Tag Archives: rayon jersey

Bella Sunshine Designs – Amelia Maxi Dress

Hey, sewists!  Are you on the hunt for a new summer maxi pattern?  I have a great one to share with you today!  I was lucky enough to pattern test for Bella Sunshine Designs again!  This round of testing was for the new Amelia Maxi Dress.  I was able to help test the bodice fit and provide solutions before the final test version went out to testers.  Since I enjoy pattern design it was a lot of fun to help out at this stage of development.  Pattern testing is not for everyone, but I like the process helping to fine tune the pattern and the instructions.  I made three different versions of the bodice during testing, which is why I say this process isn’t for everyone.  Those test bodices did use up 2.25 yards of random pieces of stash fabric from previous projects, so I will call that a win for me.

The Amelia pattern has a front wrap bodice with a deep V back neck and gathered front and back waistband.  Like the Sahara, with the deep scoop back, I love this deep V back neckline!
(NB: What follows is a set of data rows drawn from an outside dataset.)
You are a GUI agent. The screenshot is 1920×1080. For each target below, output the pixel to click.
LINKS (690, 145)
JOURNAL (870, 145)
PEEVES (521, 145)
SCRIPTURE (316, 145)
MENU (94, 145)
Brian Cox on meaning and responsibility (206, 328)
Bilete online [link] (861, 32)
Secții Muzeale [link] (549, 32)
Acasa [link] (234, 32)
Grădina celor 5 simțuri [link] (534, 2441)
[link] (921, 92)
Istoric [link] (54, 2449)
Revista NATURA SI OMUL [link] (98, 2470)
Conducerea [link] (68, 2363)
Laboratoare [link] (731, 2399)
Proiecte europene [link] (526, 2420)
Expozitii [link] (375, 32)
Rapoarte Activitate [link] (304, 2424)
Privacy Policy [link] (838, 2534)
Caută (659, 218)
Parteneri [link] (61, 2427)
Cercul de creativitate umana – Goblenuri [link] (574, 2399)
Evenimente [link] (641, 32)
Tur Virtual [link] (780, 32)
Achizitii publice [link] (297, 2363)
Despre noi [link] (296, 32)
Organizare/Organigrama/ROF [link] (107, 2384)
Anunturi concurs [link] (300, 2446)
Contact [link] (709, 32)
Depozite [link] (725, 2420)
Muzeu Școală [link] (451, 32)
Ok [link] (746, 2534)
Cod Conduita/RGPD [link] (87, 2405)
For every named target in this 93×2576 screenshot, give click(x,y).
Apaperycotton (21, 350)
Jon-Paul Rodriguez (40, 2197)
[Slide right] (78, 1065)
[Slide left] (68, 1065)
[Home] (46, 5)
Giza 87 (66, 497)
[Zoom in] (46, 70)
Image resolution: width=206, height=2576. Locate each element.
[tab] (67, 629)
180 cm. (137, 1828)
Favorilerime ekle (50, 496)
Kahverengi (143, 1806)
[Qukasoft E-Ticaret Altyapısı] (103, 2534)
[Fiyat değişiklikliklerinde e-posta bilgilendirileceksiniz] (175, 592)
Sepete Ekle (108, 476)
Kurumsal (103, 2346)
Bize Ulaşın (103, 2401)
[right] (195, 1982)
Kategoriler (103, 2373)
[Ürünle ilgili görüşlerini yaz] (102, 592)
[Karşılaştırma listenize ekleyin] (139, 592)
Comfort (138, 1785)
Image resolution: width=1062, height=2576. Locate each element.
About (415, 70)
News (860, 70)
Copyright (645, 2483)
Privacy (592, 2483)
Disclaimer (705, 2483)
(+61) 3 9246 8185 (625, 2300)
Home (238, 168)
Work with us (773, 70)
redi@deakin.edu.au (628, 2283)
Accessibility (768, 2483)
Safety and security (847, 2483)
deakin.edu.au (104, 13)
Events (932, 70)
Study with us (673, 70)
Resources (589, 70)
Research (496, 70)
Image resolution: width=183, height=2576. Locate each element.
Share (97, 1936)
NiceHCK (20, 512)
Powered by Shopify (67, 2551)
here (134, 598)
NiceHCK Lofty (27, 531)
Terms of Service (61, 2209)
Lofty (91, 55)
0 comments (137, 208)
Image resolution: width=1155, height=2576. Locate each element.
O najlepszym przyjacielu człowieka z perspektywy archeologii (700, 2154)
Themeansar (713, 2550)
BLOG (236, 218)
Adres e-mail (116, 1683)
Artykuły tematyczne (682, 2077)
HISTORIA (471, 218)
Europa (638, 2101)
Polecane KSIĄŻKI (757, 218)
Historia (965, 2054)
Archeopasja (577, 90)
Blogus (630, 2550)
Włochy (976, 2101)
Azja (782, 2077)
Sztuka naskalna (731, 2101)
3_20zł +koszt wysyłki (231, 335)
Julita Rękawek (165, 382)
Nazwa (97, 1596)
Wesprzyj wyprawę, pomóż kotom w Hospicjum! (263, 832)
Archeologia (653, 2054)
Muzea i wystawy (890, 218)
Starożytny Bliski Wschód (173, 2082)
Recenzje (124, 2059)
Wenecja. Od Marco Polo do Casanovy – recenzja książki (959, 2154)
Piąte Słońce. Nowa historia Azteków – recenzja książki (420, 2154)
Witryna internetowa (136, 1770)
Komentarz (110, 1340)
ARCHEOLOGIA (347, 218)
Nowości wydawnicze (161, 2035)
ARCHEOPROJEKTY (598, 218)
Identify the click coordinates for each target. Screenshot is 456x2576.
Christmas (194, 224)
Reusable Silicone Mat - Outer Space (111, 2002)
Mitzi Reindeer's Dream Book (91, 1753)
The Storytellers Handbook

For the bodice and waistband I made a size 16 and for the skirt I cut a size 24.  The skirt is gathered, so making a different size than the bodice meant I just had more gathers.  More gathers makes it fuller and a bit more flattering over my stomach.

I wanted to highlight the gathered belt on the bodice, so I used a sequin sample that has been in my stash for ages as a contrast. I didn’t have enough of the sample to cut it on the fold, so I ended up making a seam down the center front of it.  I underlined the sequin fabric since it has a mesh backing and I didn’t want my center front seam to be visible.  The seam also gave me an opportunity to stitch down my gathers in the front.  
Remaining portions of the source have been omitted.